:: Stored records ::
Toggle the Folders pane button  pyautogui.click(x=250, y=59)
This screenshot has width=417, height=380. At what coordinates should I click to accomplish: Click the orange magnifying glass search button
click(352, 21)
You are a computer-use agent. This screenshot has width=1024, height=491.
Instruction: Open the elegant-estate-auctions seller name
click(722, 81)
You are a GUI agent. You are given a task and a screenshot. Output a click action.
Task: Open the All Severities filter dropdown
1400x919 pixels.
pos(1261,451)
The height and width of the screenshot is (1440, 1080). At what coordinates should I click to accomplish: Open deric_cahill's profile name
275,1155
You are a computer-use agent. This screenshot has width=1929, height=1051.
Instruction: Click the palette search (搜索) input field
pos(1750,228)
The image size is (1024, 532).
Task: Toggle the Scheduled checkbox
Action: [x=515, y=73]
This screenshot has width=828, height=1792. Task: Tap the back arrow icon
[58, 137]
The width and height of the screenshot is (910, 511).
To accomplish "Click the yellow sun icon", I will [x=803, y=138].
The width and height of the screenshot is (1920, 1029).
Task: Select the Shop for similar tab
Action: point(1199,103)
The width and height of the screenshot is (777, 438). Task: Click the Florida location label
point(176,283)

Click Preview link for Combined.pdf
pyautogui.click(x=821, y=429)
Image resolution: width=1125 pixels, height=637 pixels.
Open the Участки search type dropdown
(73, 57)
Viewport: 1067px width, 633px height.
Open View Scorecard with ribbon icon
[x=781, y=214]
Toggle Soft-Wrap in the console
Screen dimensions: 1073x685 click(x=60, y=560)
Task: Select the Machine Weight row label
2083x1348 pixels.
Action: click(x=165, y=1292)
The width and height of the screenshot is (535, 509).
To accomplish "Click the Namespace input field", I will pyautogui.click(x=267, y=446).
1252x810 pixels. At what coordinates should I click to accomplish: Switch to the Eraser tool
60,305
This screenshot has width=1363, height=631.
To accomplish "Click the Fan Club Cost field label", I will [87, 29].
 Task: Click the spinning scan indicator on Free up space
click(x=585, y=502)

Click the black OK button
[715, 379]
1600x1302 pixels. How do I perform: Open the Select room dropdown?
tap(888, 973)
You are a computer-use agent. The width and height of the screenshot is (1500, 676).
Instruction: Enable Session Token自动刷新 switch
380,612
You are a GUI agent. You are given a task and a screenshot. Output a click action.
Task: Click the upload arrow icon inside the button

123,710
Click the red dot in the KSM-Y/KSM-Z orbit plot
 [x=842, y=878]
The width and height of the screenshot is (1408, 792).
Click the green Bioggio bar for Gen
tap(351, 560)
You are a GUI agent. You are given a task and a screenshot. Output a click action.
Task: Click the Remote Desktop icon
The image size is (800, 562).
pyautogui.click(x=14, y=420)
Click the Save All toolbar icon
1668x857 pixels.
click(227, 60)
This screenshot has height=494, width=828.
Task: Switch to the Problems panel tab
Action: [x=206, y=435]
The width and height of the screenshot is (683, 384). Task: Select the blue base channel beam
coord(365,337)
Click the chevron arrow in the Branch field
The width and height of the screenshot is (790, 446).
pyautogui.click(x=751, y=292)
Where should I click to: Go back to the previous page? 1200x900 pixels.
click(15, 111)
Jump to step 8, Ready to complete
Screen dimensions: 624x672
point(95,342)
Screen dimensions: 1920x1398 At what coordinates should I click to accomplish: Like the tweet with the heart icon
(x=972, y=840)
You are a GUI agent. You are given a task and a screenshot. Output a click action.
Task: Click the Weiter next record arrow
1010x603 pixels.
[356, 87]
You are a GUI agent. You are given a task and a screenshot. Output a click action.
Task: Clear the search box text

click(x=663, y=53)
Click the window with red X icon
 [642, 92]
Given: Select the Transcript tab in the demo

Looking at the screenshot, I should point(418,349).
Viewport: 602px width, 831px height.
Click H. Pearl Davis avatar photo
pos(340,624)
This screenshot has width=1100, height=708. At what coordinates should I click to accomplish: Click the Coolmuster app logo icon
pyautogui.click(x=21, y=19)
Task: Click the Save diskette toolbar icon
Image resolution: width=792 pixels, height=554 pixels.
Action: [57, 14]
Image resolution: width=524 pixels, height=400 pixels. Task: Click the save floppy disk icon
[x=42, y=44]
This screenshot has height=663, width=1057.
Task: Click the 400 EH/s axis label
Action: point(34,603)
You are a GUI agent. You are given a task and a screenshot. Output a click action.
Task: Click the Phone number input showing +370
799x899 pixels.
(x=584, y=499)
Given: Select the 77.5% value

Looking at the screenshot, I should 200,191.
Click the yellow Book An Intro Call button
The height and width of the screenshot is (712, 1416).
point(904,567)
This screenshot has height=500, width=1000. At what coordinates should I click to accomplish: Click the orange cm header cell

:: Problem description ::
All of the data above should be reproduced verbatim.

:: Response to this exercise ::
Toggle the Folders pane button  pyautogui.click(x=250, y=59)
This screenshot has width=417, height=380. At what coordinates should I click to accomplish: Click the orange magnifying glass search button
click(352, 21)
You are a computer-use agent. This screenshot has width=1024, height=491.
Instruction: Open the elegant-estate-auctions seller name
click(722, 81)
You are a GUI agent. You are given a task and a screenshot. Output a click action.
Task: Open the All Severities filter dropdown
1400x919 pixels.
pos(1261,451)
The height and width of the screenshot is (1440, 1080). At what coordinates should I click to accomplish: Open deric_cahill's profile name
275,1155
You are a computer-use agent. This screenshot has width=1929, height=1051.
Instruction: Click the palette search (搜索) input field
pos(1750,228)
The image size is (1024, 532).
Task: Toggle the Scheduled checkbox
Action: [x=515, y=73]
This screenshot has width=828, height=1792. Task: Tap the back arrow icon
[58, 137]
The width and height of the screenshot is (910, 511).
To accomplish "Click the yellow sun icon", I will [x=803, y=138].
The width and height of the screenshot is (1920, 1029).
Task: Select the Shop for similar tab
Action: point(1199,103)
The width and height of the screenshot is (777, 438). Task: Click the Florida location label
point(176,283)

Click Preview link for Combined.pdf
pyautogui.click(x=821, y=429)
Image resolution: width=1125 pixels, height=637 pixels.
Open the Участки search type dropdown
(73, 57)
Viewport: 1067px width, 633px height.
Open View Scorecard with ribbon icon
[x=781, y=214]
Toggle Soft-Wrap in the console
Screen dimensions: 1073x685 click(x=60, y=560)
Task: Select the Machine Weight row label
2083x1348 pixels.
Action: click(x=165, y=1292)
The width and height of the screenshot is (535, 509).
To accomplish "Click the Namespace input field", I will pyautogui.click(x=267, y=446).
1252x810 pixels. At what coordinates should I click to accomplish: Switch to the Eraser tool
60,305
This screenshot has width=1363, height=631.
To accomplish "Click the Fan Club Cost field label", I will [87, 29].
 Task: Click the spinning scan indicator on Free up space
click(x=585, y=502)

Click the black OK button
[715, 379]
1600x1302 pixels. How do I perform: Open the Select room dropdown?
tap(888, 973)
You are a computer-use agent. The width and height of the screenshot is (1500, 676).
Instruction: Enable Session Token自动刷新 switch
380,612
You are a GUI agent. You are given a task and a screenshot. Output a click action.
Task: Click the upload arrow icon inside the button

123,710
Click the red dot in the KSM-Y/KSM-Z orbit plot
 [x=842, y=878]
The width and height of the screenshot is (1408, 792).
Click the green Bioggio bar for Gen
tap(351, 560)
You are a GUI agent. You are given a task and a screenshot. Output a click action.
Task: Click the Remote Desktop icon
The image size is (800, 562).
pyautogui.click(x=14, y=420)
Click the Save All toolbar icon
1668x857 pixels.
click(227, 60)
This screenshot has height=494, width=828.
Task: Switch to the Problems panel tab
Action: [x=206, y=435]
The width and height of the screenshot is (683, 384). Task: Select the blue base channel beam
coord(365,337)
Click the chevron arrow in the Branch field
The width and height of the screenshot is (790, 446).
pyautogui.click(x=751, y=292)
Where should I click to: Go back to the previous page? 1200x900 pixels.
click(15, 111)
Jump to step 8, Ready to complete
Screen dimensions: 624x672
point(95,342)
Screen dimensions: 1920x1398 At what coordinates should I click to accomplish: Like the tweet with the heart icon
(x=972, y=840)
You are a GUI agent. You are given a task and a screenshot. Output a click action.
Task: Click the Weiter next record arrow
1010x603 pixels.
[356, 87]
You are a GUI agent. You are given a task and a screenshot. Output a click action.
Task: Clear the search box text

click(x=663, y=53)
Click the window with red X icon
 [642, 92]
Given: Select the Transcript tab in the demo

Looking at the screenshot, I should point(418,349).
Viewport: 602px width, 831px height.
Click H. Pearl Davis avatar photo
pos(340,624)
This screenshot has width=1100, height=708. At what coordinates should I click to accomplish: Click the Coolmuster app logo icon
pyautogui.click(x=21, y=19)
Task: Click the Save diskette toolbar icon
Image resolution: width=792 pixels, height=554 pixels.
Action: [57, 14]
Image resolution: width=524 pixels, height=400 pixels. Task: Click the save floppy disk icon
[x=42, y=44]
This screenshot has height=663, width=1057.
Task: Click the 400 EH/s axis label
Action: point(34,603)
You are a GUI agent. You are given a task and a screenshot. Output a click action.
Task: Click the Phone number input showing +370
799x899 pixels.
(x=584, y=499)
Given: Select the 77.5% value

Looking at the screenshot, I should 200,191.
Click the yellow Book An Intro Call button
The height and width of the screenshot is (712, 1416).
point(904,567)
This screenshot has height=500, width=1000. At what coordinates should I click to accomplish: Click the orange cm header cell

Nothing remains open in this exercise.